The first naturally occurring affordable housing deal in Charlotte to receive some public investment has closed.Sharon-oaks website

A joint venture between Charlotte firms Ascent Real Estate Capital and Laurel Street this week acquired Sharon Oaks apartments off North Sharon Amity Road, between Monroe Road and Independence Boulevard, for $8.2 million, according to Mecklenburg County real estate records. The group plans to do some unit and property improvements over the next six months and has committed to 15-year deed restrictions that will keep rents affordable to specific income brackets.

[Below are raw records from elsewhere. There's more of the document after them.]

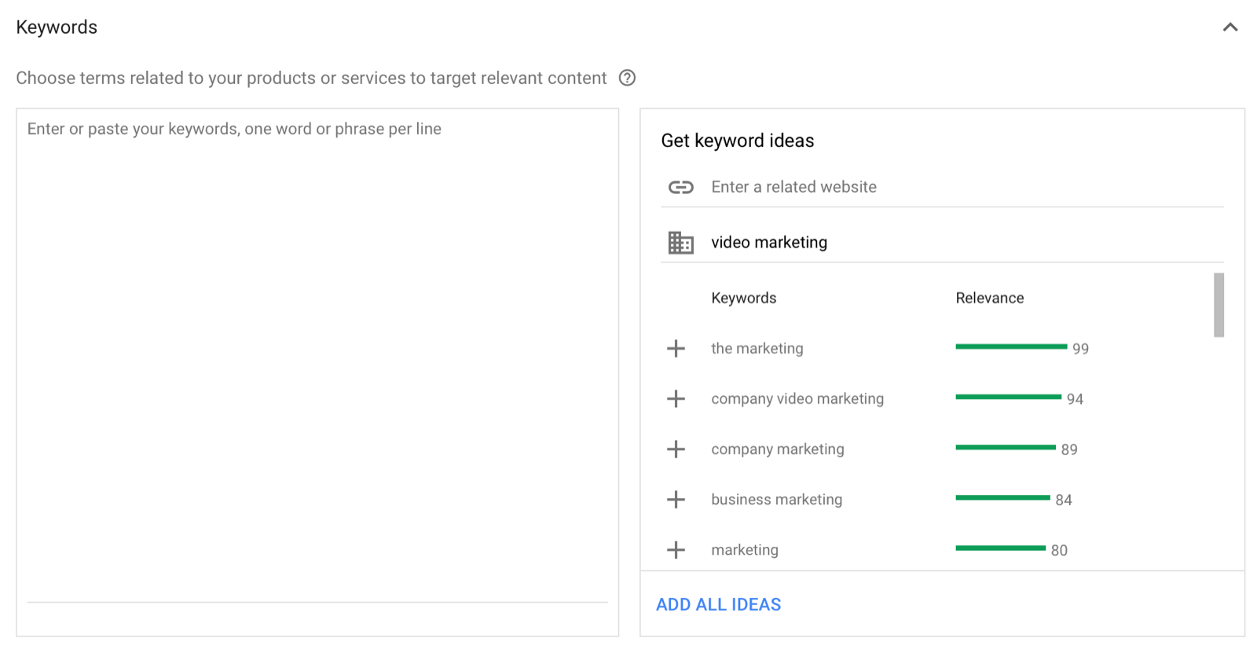This screenshot has height=649, width=1257.
Task: Add 'the marketing' keyword with plus icon
Action: [x=676, y=349]
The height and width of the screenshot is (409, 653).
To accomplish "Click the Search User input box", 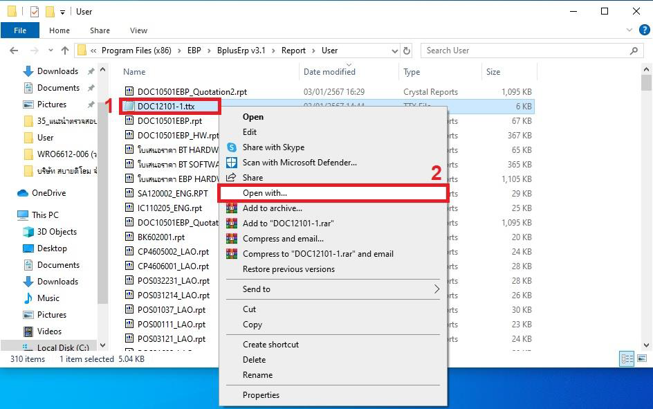I will pos(526,51).
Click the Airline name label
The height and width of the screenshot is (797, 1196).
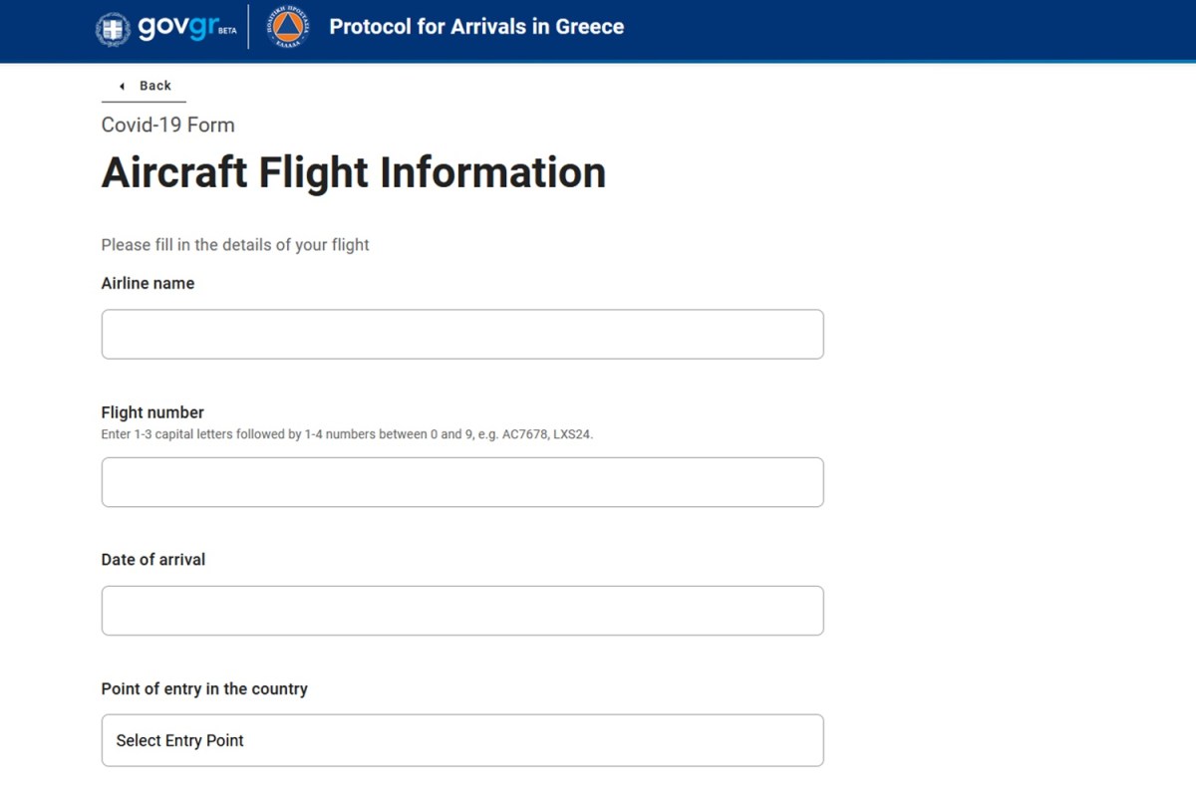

The crisis around NOAH in Charlotte has been talked about more frequently as older market-rate apartments across the city are razed for redevelopment or purchased by institutional buyers who invest capital and, subsequently, raise rents to generate a return. The loss of NOAH is heavily contributing to Charlotte’s affordability crisis, in particular because a bulk of the city’s affordable-housing stock is in older market-rate apartments rather than subsidized units.

The city’s new housing framework calls attention to NOAH deals, and council is looking at a policy that provides guidelines on what types of those deals will receive public investment, with Sharon Oaks being the first of its kind. Council approved the city investment at Sharon Oaks in February.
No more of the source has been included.